Cool Camera Tricks:
Two Button Focusing
This week in Cool Camera Tricks, I want to talk about a novel trick for managing auto-focus (A/F) in situations where the environment demands both tracking and static auto-focus, nearly interchangeably and quickly. For lack of a better word, I’m calling this 2-button focusing.
In it’s normal default configuration, and how it’s normally used, almost all cameras start their AF and auto-exposure metering (A/E) when the shutter release is half pressed. This is often just fine in most situations as there’s no real need to flip/flop between a tracking AF and a static AF, or at least do so quickly. Often though in wildlife photography, especially when shooting at a preserve like Wakodahatchee wetlands or Green Cay wetlands in Palm Beach county, you have a verity of shots switching rapidly between flight shots demanding continuous tracking AF and static shots of a bird on a perch or branch. In this case it can be difficult to remember to, or have enough time to, switch between the tracking AF and single shot AF.

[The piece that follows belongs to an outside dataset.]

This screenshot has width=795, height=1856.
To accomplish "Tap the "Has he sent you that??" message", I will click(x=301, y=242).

The solution is to decouple the AF control from the metering so that you can still have the shutter release half pressed to take a shot, but have the AF controlled separately.

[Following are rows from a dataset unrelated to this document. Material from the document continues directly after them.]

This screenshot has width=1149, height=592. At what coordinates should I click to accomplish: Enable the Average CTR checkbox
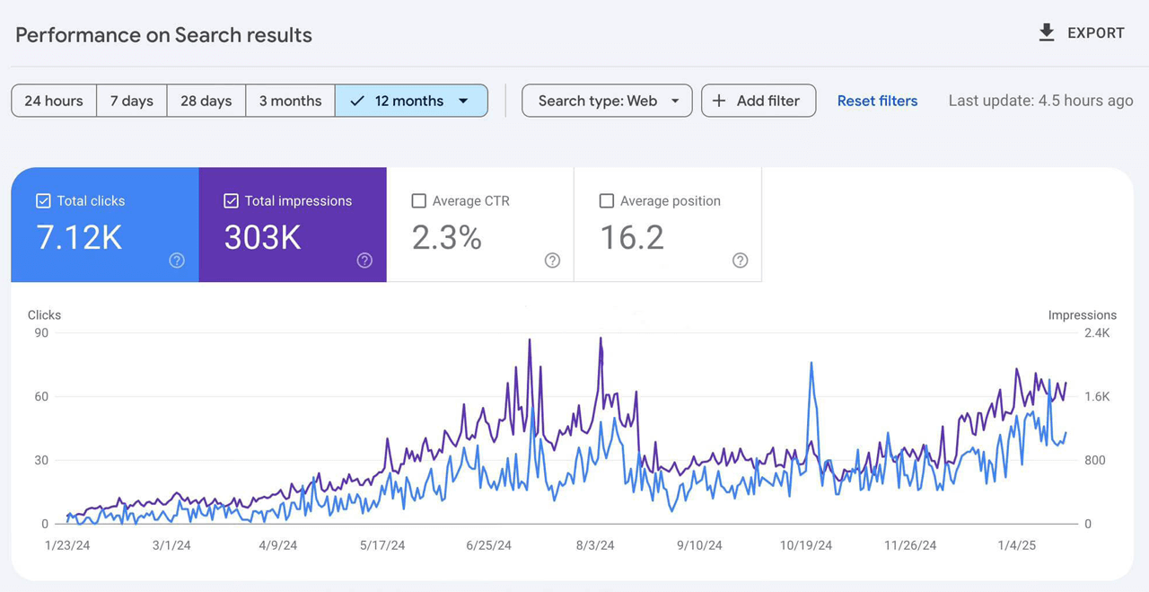(x=418, y=201)
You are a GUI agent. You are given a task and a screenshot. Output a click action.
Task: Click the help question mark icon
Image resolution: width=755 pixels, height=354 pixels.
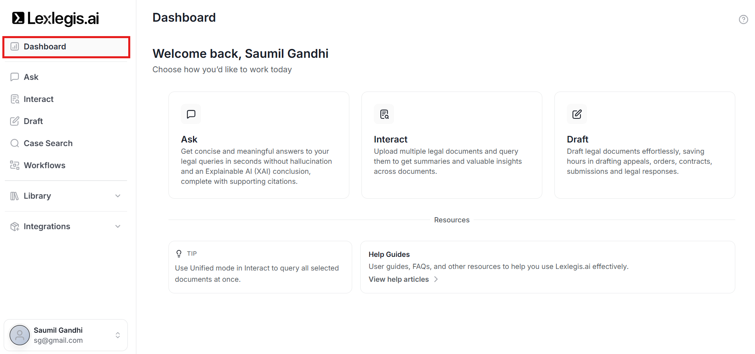pos(743,19)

Before I get into the details of setting this up, here’s roughly how it works in practice. With the AF controlled by the AF-On button on the rear of the camera, an the focus mode set to continuous tracking, a flight shot can be done simply by holding the focus button with your thumb and the shutter release with your index finger as you would normally do. The AF system will track whatever is targeted, as long as the focus button is pressed. Then say you turn around and there’s a bird perched on the plant right behind you, normally if you continued to shoot with the tracking AF enabled, you’d have keep the center focus point on the bird to keep the camera from shifting the focus. Obviously that limits your compositional probabilities. The normal solution to the situation would be to set the AF mode to single shot, then focus and recompose. But not with two button focusing; with TBF you simply place your active focus point over the bird as you would in single shot AF, and press the AF button. When the focus correct, you simply release the focus button and shoot like you would if you were shooting in single shot or even if the camera was manual focus.
What’s needed for this to work? Obviously you need the ability to program one of the rear buttons to act as the AF-On button and the ability to remap it to control the AF.